It’s early-mid June, which means the Electronic Entertainment Expo, the perennially-at-a-crossroads, very-important-and-yet-somehow-not-important-at-all videogames showcase, is returning. As has been the case for the past few years, the press conference proceedings that mark the largest news-drivers of the event begin today, with Microsoft and Bethesda Softworks holding conferences today and Sony, Nintendo, and everyone else following suit in the days after.
My prediction: this is going to be a weird one.
Here’s what I know not to expect: any new hardware, from anyone. The Nintendo Switch is only a year old, and with Sony and Microsoft’s recent forays into high-end revisions of their consoles, there likely won’t be any exciting new wrinkles in the hardware scene. Eventually, it seems likely we will reach a new console generation, despite both Sony and Microsoft expressing interest in a more iterative model. Eventually, there probably will be a PlayStation 5 and an Xbox… uh, Two? But it seems highly unlikely that it’ll be this year.

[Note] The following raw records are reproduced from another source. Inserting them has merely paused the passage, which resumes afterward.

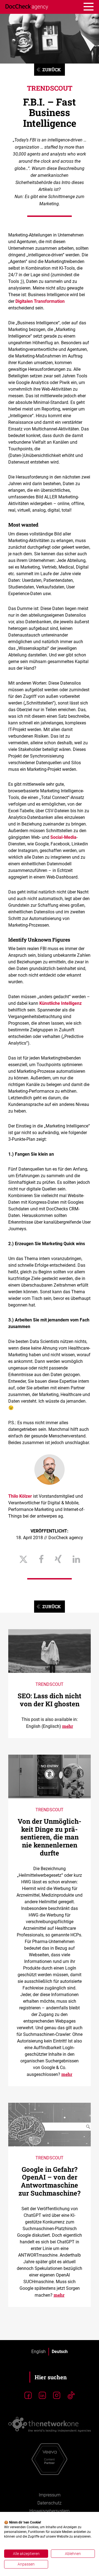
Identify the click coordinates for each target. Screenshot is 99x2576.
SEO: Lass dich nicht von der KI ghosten (49, 1699)
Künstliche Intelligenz (60, 1003)
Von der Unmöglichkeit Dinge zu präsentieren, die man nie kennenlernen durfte (49, 1837)
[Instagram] (57, 2395)
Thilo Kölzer (20, 1496)
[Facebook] (28, 2395)
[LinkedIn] (42, 2395)
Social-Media (63, 837)
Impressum (50, 2495)
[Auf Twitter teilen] (23, 1559)
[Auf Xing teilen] (58, 1559)
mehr (67, 1726)
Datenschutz (49, 2503)
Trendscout (49, 88)
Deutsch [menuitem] (60, 2351)
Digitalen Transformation (40, 301)
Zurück (51, 69)
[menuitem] (38, 2352)
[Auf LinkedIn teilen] (76, 1559)
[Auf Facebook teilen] (41, 1559)
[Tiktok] (71, 2395)
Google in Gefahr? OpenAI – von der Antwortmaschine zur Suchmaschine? (49, 2181)
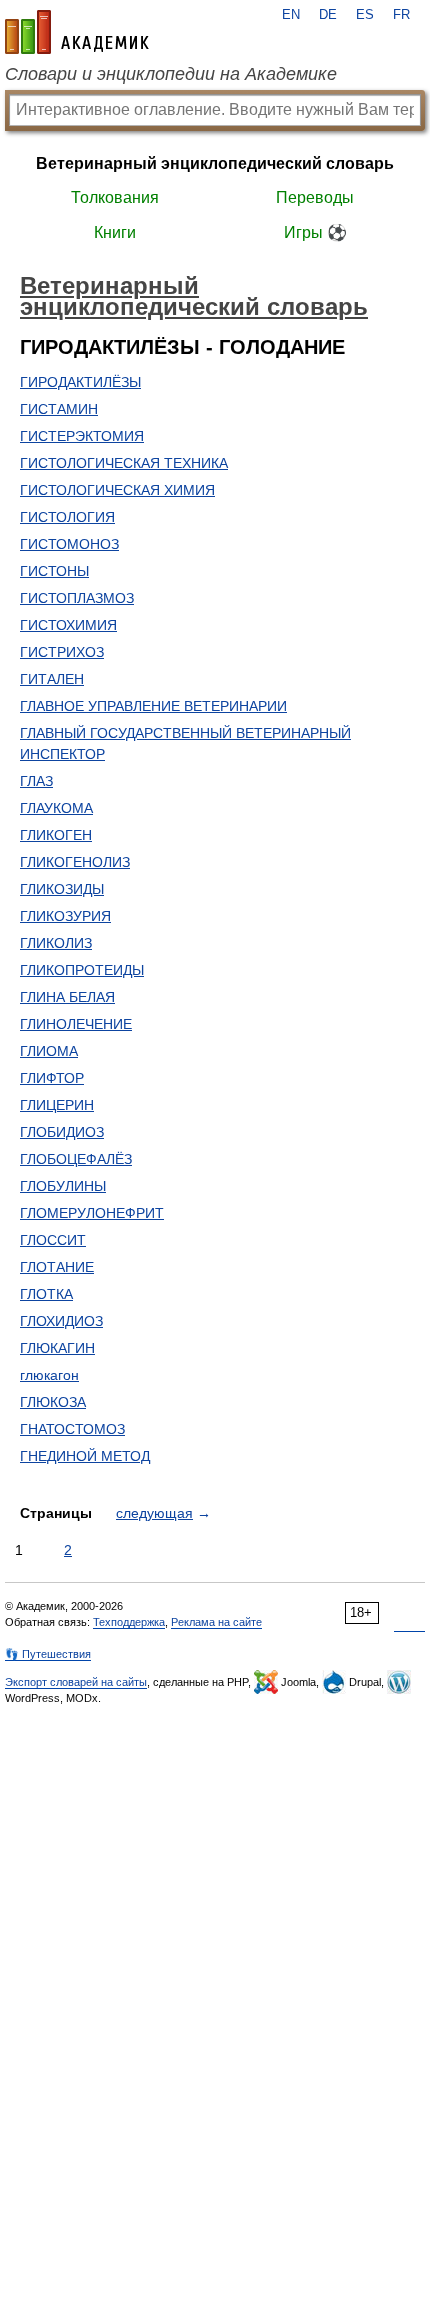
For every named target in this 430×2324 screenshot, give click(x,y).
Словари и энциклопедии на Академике (171, 74)
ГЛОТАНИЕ (57, 1267)
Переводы (315, 197)
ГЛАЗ (36, 781)
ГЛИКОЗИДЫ (62, 889)
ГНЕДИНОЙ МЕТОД (85, 1456)
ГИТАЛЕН (52, 679)
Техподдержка (129, 1622)
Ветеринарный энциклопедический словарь (215, 163)
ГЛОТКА (46, 1294)
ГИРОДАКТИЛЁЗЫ (80, 382)
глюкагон (49, 1375)
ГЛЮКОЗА (53, 1402)
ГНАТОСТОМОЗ (72, 1429)
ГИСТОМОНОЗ (69, 544)
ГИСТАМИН (59, 409)
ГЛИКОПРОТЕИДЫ (82, 970)
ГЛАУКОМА (56, 808)
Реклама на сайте (216, 1622)
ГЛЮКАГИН (57, 1348)
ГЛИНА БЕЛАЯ (67, 997)
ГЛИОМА (49, 1051)
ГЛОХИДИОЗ (61, 1321)
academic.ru (77, 32)
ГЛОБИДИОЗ (62, 1132)
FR (401, 15)
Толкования (115, 197)
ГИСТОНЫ (54, 571)
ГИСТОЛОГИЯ (67, 517)
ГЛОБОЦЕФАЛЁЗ (76, 1159)
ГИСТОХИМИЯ (68, 625)
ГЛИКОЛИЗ (56, 943)
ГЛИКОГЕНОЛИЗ (75, 862)
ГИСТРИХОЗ (62, 652)
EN (291, 15)
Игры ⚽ (315, 232)
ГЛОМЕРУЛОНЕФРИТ (92, 1213)
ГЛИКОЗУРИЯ (65, 916)
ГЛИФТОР (52, 1078)
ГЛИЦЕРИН (57, 1105)
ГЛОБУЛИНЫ (63, 1186)
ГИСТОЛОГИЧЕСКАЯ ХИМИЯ (117, 490)
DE (328, 15)
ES (365, 15)
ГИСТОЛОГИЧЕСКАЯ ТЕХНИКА (124, 463)
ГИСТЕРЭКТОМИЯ (82, 436)
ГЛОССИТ (53, 1240)
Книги (115, 232)
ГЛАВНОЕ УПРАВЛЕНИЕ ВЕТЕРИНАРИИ (153, 706)
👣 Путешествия (48, 1654)
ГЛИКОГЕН (56, 835)
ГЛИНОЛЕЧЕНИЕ (76, 1024)
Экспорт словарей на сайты (76, 1682)
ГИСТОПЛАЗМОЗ (77, 598)
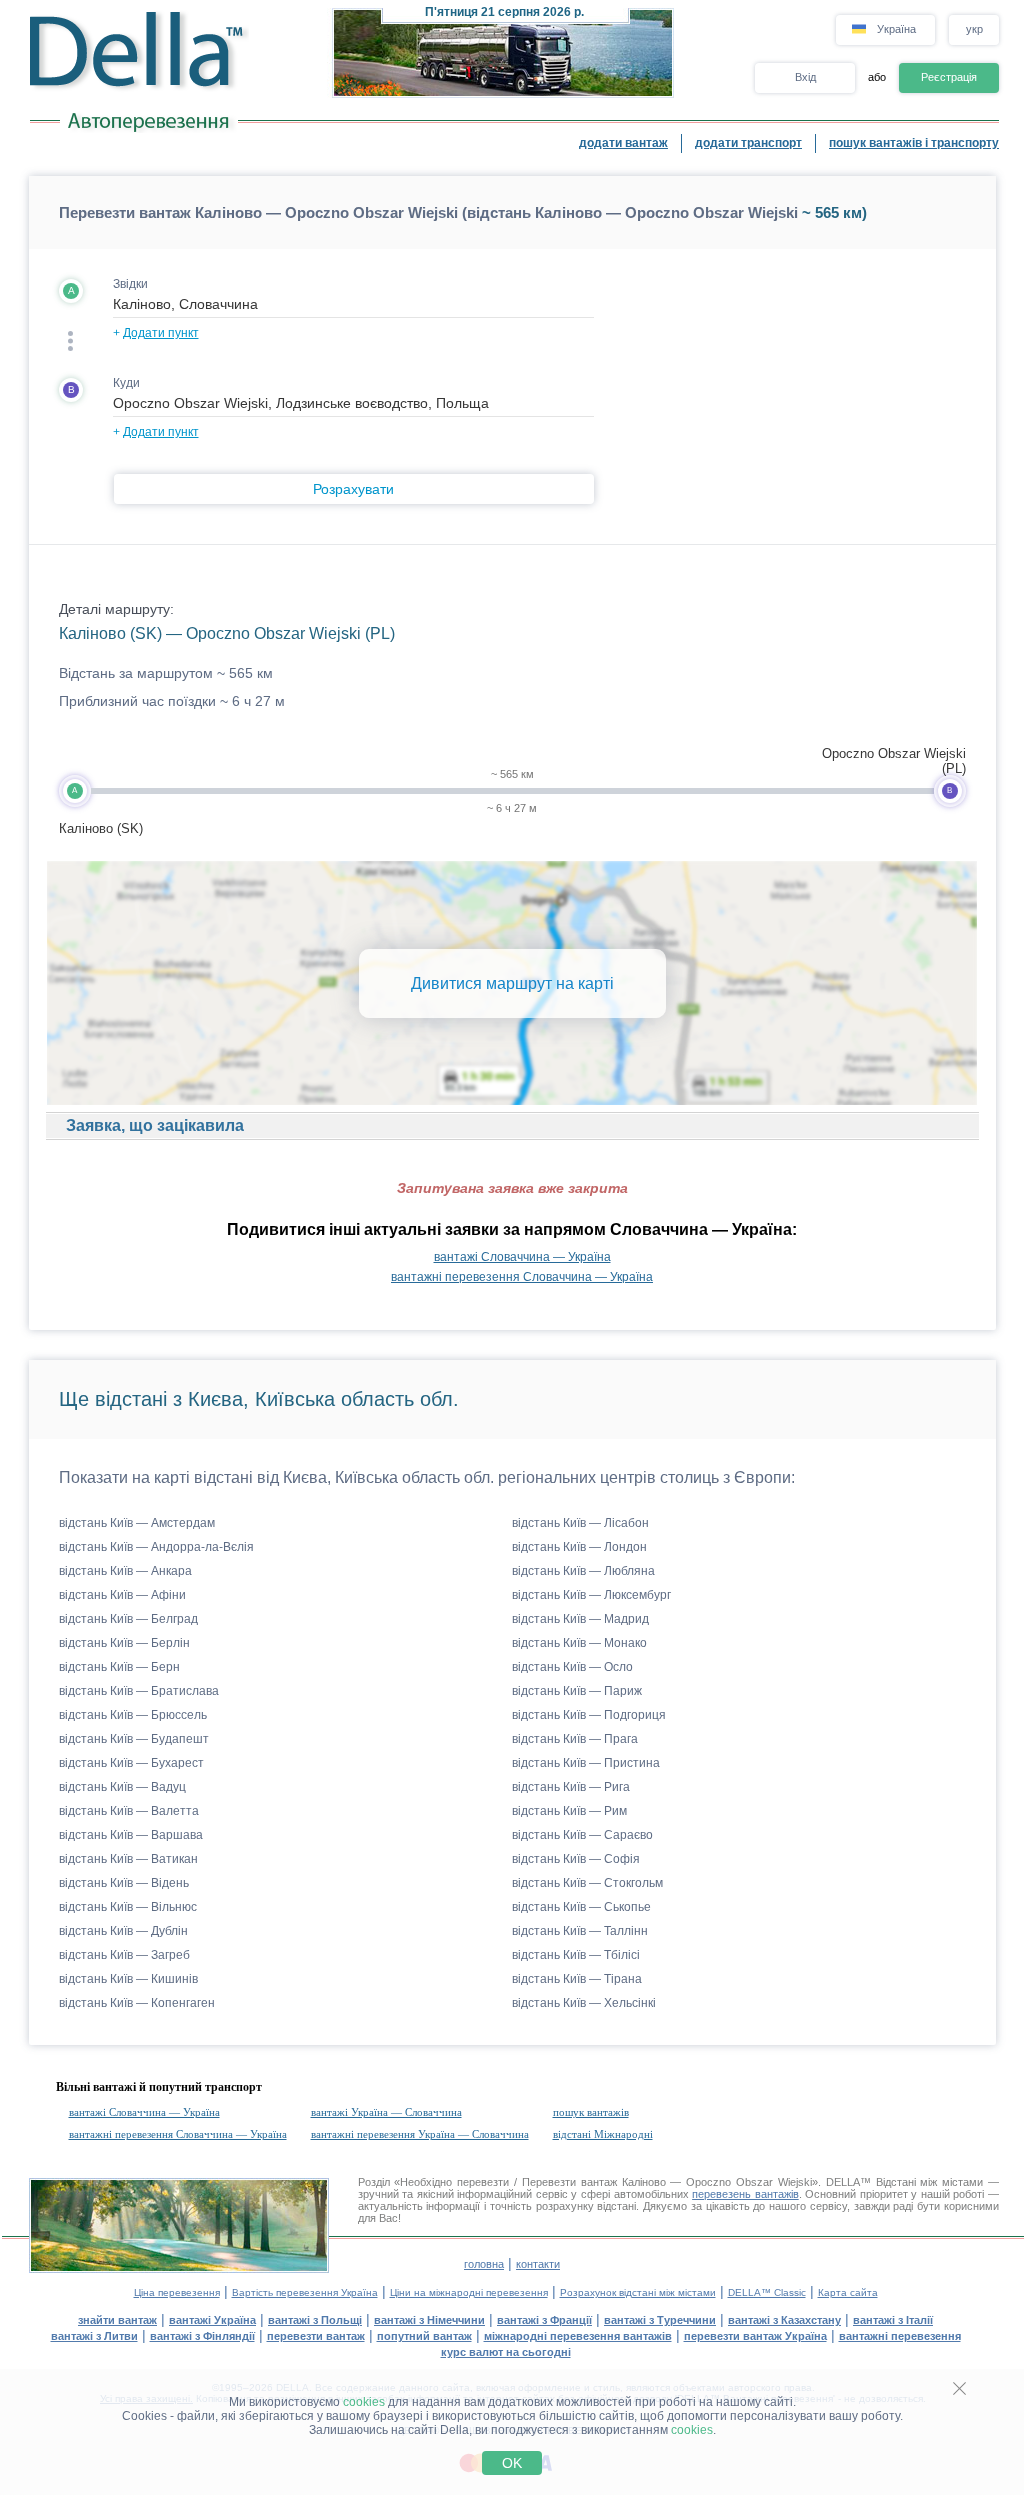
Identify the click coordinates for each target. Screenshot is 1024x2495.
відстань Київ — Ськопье (581, 1907)
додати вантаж (623, 143)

So what will we get? Games, games, games. More than any recent E3, this one seems poised to focus primarily on major, big-budget console releases for what might be the rest of the current generation. With no anchoring hardware announcements, focus is going to be strongly placed on first-party offerings and what they have to differentiate themselves from their competition.
We have some ideas what those offerings are. Sony has been fairly clear about a large segment of their upcoming showcase selection, which will include lukewarm-looking zombie game Days Gone as well as experimental creation tool Dreams and dark adventure The Last of Us Part Two.
Microsoft and Nintendo’s prospects are a bit more opaque, though. Microsoft has struggled for the past couple of years with maintaining a library of first-party exclusives that fans find interesting. Should we be expecting another Gears of War sequel? The long-awaited debut of Halo 6, after the previous game was, to many, a vast disappointment? It’s possible that we’ll see more in Microsoft’s ongoing effort to integrate Xbox and the PC, turning their Windows and Xbox brands into extensions of one another. We might even get a Halo game on the PC, if we’re really lucky.
And Nintendo? Well, we know they’re working on a new Pokemon. And there’s going to be a Super Smash Bros. game for the Switch. But what else? The company’s biggest franchises had mainline releases last year, leaving the potential stable of games uncertain. Will we see more details about Metroid Prime 4? Probably, but don’t expect it until 2019 at the earliest. Some sort of wacky Mario tie-in? Seems likely. But with Nintendo’s online service, slated for Fall 2018, still a cipher, it’s hard to say what shape the Switch’s offerings are going to take going forward.
But no matter what happens, here’s what not to expect: anything epochal, or generation shifting. Some E3s make gaming history; others just come and go, with some neat announcements and maybe some good memes. My guess is this is going to be the latter.